Last night, I had the most intense and realistic dream about Fitness Ridge (now called The Biggest Loser Resort at Fitness Ridge, which is hellaciously hard to type). I had a dream that I was walking up the stop sign hill, which, lets face it, is not the world’s most exciting hike. In fact, it’s hard and it’s competitive and I can only imagine that with 70 or so guests hiking it, it’s stressful.

But there I was, dreaming of walking up that hill. Head down, feet moving, heart pounding, moving up the hill. Then my dream switched to West Canyon, the trail I hiked for almost two weeks while in a lot of knee and ankle pain. I dreamed about walking around a corner in the trail (after 2 mile house, but before the end) where the sun suddenly disappears into the end of the canyon and things start to get about as green as they can in that neck of the desert.

Then I was on a treadmill, doing a treading class. Except this time, instead of walking, I was running. And I didn’t look like me, at least not the me I look like today. I looked… you know what? I looked fantastic. Strong, athletic, running relatively easily. I looked like an athlete.
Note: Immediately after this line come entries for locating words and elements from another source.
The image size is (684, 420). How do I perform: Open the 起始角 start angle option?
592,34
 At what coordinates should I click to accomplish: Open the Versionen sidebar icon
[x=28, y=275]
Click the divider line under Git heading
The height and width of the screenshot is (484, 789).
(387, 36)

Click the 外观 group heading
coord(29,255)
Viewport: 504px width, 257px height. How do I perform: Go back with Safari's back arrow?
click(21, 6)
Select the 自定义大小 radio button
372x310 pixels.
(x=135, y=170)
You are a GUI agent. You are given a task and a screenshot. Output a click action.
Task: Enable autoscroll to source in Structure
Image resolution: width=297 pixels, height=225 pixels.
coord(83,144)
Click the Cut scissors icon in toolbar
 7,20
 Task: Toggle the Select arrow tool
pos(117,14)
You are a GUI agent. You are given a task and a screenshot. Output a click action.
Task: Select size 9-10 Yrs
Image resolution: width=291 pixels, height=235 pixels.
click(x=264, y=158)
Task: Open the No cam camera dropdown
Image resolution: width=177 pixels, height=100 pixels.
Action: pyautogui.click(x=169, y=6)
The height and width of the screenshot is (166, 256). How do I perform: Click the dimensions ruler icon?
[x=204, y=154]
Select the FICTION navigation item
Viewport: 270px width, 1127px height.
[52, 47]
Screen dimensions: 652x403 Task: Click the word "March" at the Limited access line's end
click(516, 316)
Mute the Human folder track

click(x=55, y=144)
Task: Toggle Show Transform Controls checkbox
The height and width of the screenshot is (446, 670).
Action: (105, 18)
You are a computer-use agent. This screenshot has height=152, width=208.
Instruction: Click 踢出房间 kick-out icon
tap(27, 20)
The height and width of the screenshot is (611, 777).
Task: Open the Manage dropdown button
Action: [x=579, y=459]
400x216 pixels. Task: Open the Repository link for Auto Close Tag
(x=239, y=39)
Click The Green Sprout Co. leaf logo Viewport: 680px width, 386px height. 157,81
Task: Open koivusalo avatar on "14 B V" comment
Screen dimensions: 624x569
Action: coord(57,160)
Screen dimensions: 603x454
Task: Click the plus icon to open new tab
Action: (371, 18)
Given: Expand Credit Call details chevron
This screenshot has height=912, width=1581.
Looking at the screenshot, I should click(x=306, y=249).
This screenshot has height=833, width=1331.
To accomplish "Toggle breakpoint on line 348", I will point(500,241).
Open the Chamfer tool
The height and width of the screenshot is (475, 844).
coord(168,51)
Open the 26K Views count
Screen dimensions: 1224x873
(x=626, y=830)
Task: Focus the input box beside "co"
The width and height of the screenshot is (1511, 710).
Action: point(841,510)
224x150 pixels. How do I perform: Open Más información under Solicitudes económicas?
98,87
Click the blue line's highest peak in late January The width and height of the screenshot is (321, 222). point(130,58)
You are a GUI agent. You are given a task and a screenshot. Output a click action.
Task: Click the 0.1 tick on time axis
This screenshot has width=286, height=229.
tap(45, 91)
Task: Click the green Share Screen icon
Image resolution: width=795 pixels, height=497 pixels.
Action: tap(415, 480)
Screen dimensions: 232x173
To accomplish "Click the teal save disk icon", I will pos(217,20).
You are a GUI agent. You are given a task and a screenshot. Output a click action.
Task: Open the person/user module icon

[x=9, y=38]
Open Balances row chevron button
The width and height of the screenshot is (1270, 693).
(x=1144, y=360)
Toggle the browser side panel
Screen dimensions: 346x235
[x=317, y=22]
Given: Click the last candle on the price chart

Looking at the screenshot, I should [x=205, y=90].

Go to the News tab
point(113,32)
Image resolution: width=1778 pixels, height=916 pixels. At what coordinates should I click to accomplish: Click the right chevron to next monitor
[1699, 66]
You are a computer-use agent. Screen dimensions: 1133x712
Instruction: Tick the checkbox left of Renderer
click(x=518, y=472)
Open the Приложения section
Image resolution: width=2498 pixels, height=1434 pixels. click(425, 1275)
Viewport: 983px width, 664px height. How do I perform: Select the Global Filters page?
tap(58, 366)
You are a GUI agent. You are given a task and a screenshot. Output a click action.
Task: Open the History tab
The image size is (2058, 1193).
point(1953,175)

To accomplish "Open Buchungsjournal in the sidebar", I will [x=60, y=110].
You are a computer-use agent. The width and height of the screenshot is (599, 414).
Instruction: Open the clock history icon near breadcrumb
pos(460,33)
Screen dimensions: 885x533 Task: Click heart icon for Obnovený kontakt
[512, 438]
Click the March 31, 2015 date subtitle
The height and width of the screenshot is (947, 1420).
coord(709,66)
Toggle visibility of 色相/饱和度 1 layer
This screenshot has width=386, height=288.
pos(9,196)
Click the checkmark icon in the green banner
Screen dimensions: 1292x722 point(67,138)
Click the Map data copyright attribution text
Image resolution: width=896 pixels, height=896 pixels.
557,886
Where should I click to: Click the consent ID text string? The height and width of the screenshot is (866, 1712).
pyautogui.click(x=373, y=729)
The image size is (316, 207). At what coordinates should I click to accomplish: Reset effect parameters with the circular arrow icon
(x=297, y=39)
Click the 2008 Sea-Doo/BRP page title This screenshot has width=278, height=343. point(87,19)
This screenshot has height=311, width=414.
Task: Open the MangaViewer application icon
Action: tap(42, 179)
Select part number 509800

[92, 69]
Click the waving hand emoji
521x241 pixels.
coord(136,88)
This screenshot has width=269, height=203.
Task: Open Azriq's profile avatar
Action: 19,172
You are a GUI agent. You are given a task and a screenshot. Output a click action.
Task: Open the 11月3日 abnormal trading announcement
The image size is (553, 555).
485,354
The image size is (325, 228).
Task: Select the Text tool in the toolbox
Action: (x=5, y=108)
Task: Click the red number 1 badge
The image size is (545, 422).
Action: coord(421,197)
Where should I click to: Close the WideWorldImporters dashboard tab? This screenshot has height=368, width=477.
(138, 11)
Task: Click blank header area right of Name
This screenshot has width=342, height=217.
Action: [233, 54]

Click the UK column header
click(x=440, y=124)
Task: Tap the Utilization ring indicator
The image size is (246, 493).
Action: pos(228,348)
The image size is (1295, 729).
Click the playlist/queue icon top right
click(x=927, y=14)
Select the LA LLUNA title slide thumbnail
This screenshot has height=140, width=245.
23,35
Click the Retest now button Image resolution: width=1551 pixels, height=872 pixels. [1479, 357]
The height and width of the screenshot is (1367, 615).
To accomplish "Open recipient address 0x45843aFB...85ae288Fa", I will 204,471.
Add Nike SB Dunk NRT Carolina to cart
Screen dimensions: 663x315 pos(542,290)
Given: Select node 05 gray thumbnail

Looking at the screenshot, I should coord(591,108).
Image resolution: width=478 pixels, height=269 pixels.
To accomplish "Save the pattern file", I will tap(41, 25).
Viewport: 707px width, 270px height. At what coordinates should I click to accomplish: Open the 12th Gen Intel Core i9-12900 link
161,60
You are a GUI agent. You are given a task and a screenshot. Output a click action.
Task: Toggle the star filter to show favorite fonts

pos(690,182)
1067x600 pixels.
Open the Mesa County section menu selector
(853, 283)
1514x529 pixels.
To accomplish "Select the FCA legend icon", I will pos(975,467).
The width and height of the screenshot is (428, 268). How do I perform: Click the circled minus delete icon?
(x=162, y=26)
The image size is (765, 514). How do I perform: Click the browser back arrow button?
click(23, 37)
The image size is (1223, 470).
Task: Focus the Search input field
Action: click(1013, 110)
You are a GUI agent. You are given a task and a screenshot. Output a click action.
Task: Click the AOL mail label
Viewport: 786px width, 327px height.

I’ve never actually had that image of myself before.

Many of my FR friends are going back for a reunion this June, like we did last easter. I’m not going this year because I’m saving my money for a wicked hiking/road trip this fall. But I’m going to miss my peeps. I’m going to miss their support. They’re losing weight and working out at home, and they’ll be kicking it old school when they get to Utah. I don’t know how they’ll like the new program, but I know they’ll like the new food (based on Jim’s reviews).

I wish I was going back. I’d go on the offroad hikes this time instead of focusing on the stop sign. I’d go to the park on the lecture hours and play frisbee or shoot some hoops. I’d embrace my inner athlete, instead of my outer fat person. I would be… something I really missed out on last year when all I cared about was losing weight and not being fitter, stronger, faster.

This post is for my friends going back this year. May you just be for two weeks. I’ll be thinking of you.